ТРЕБОВАНИЕ A
Перепишите дословно строки записей, начиная со строки, содержащей «Toggle sender C to MG-AB mail checkbox», и заканчивая концом записей, а изображения в ответ не включайте.
+++ ИЗБРАННЫЙ ОТРЫВОК
Я в этом интервью, действительно, довольно резко сказал о Третьей эмиграции и даже слишком подробно, что удивило моих друзей на родине: неужели надо было занимать этим драгоценное время? неужели эмигрантский вопрос имеет какое-то значение? Я сказал, что: уехав с родины добровольно и без большой опасности, «третьи» эмигранты обронили право претендовать влиять на будущее России, да ещё призывать западные страны к решению российских вопросов. А худшая их группа — и облыгает Россию, опять-таки с апломбом новейших свидетелей и знатоков пробиваясь в кресла западных экспертов по русскому будущему.

Да, на родине, под сапогом большевиков, это эмигрантское шевеление должно было казаться мелочью. Но здесь — не так виделось. Уже к тому времени, к началу 1979, я осознал как острую опасность: все советские мерзости лепят на лицо России. Когда выплясывали победу Октября — Россия была проклята за то, что ему сопротивлялась. Когда Октябрь провалился в помойную яму — Россию проклинают за то, что она и есть Октябрь. И в глазах всего мира теперь присыхает, что коммунистическая зараза это и есть русская зараза.
++++++
ТРЕБОВАНИЕ B
К какому времени, согласно отрывку, пришло осознание острой опасности?
+++ ВЫБРАННЫЕ ДАННЫЕ
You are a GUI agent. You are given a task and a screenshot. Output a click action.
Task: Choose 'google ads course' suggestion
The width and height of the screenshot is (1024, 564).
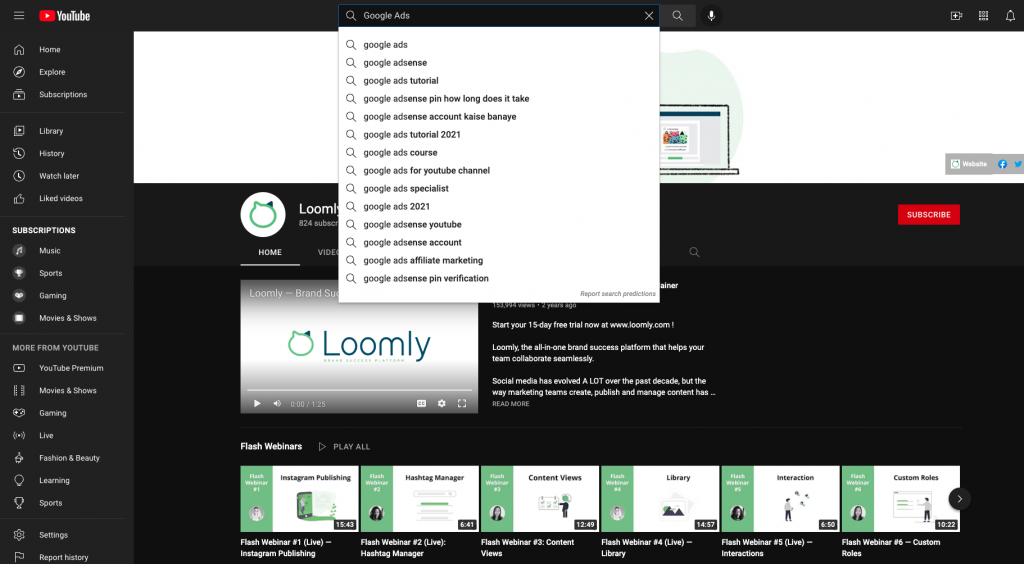[x=400, y=153]
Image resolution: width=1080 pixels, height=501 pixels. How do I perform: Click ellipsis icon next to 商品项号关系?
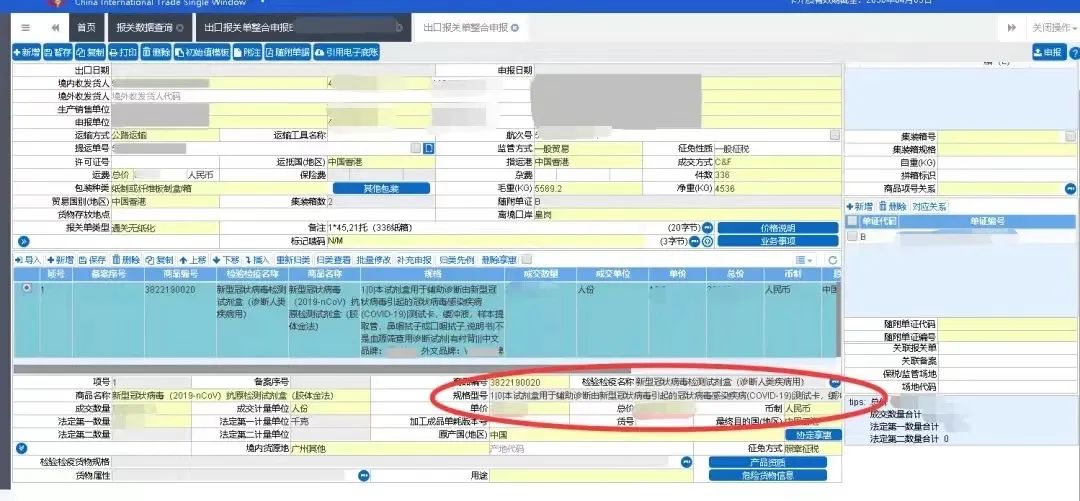1069,188
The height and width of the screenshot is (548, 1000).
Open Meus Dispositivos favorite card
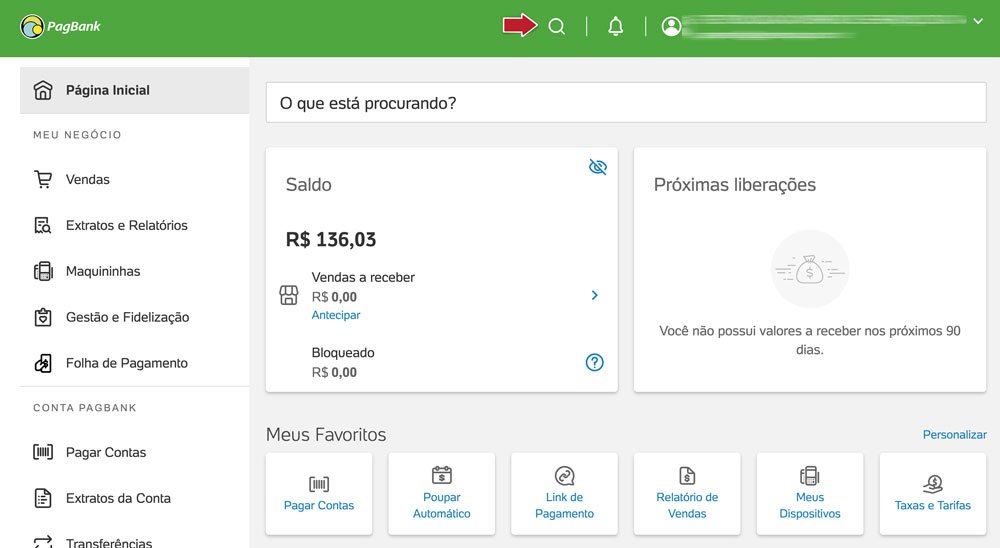[x=810, y=494]
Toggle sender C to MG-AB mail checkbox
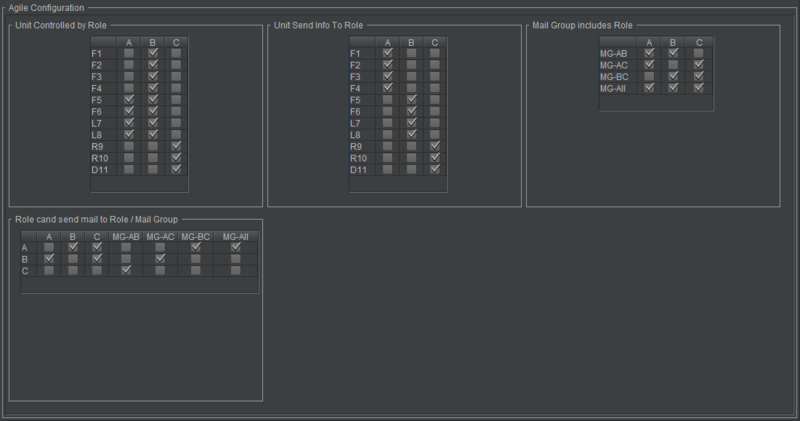This screenshot has height=421, width=800. [126, 270]
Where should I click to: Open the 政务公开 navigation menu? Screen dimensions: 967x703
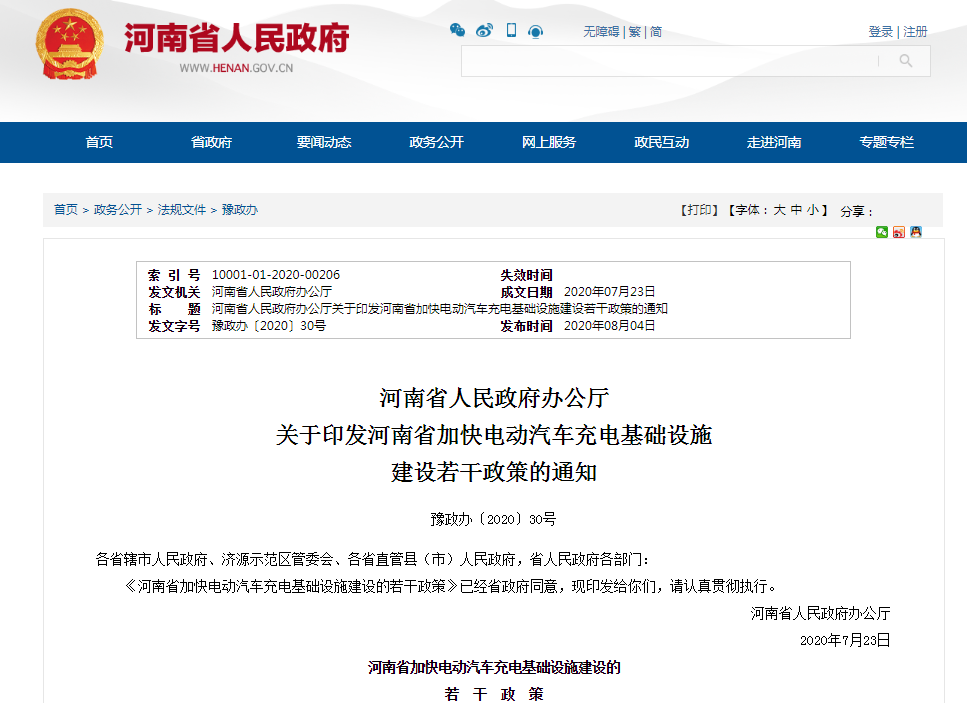436,142
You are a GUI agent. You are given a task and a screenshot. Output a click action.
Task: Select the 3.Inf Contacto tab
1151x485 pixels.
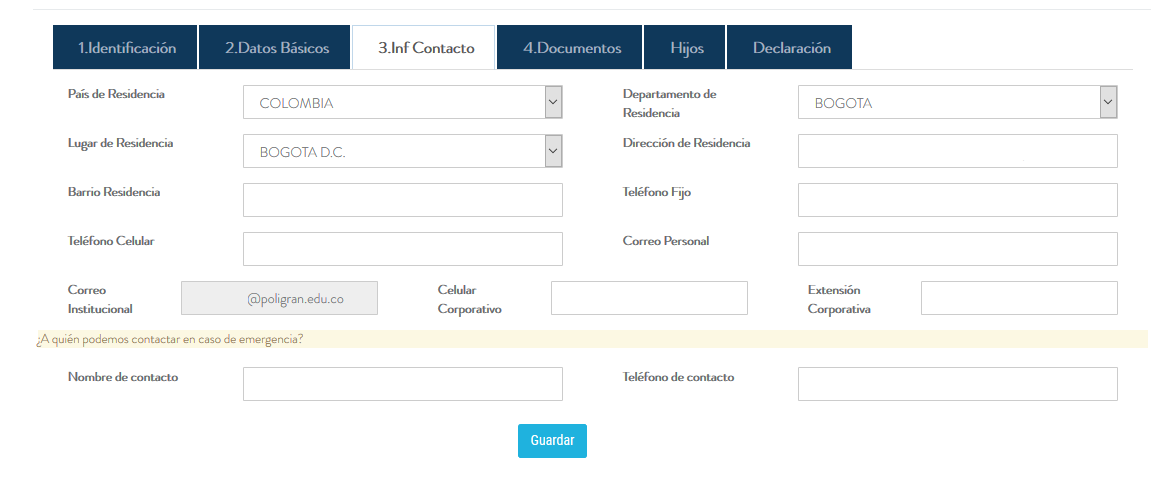[x=425, y=48]
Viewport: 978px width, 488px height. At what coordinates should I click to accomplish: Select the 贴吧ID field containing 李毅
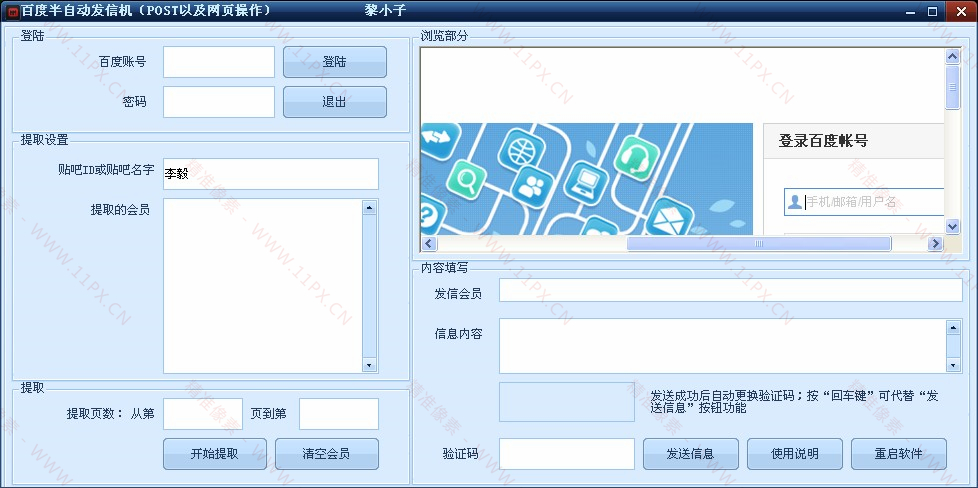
++++++
ПОЛНЫЙ ОТВЕТ A
Toggle sender C to MG-AB mail checkbox
This screenshot has height=421, width=800. [126, 270]
Where should I click to: Open the 政务公开 navigation menu? Screen dimensions: 967x703
436,142
You are a GUI agent. You are given a task and a screenshot. Output a click action.
Task: Select the 3.Inf Contacto tab
1151x485 pixels.
[x=425, y=48]
Viewport: 978px width, 488px height. At what coordinates should I click to accomplish: Select the 贴吧ID field containing 李毅

ПОЛНЫЙ ОТВЕТ B
К началу 1979 года.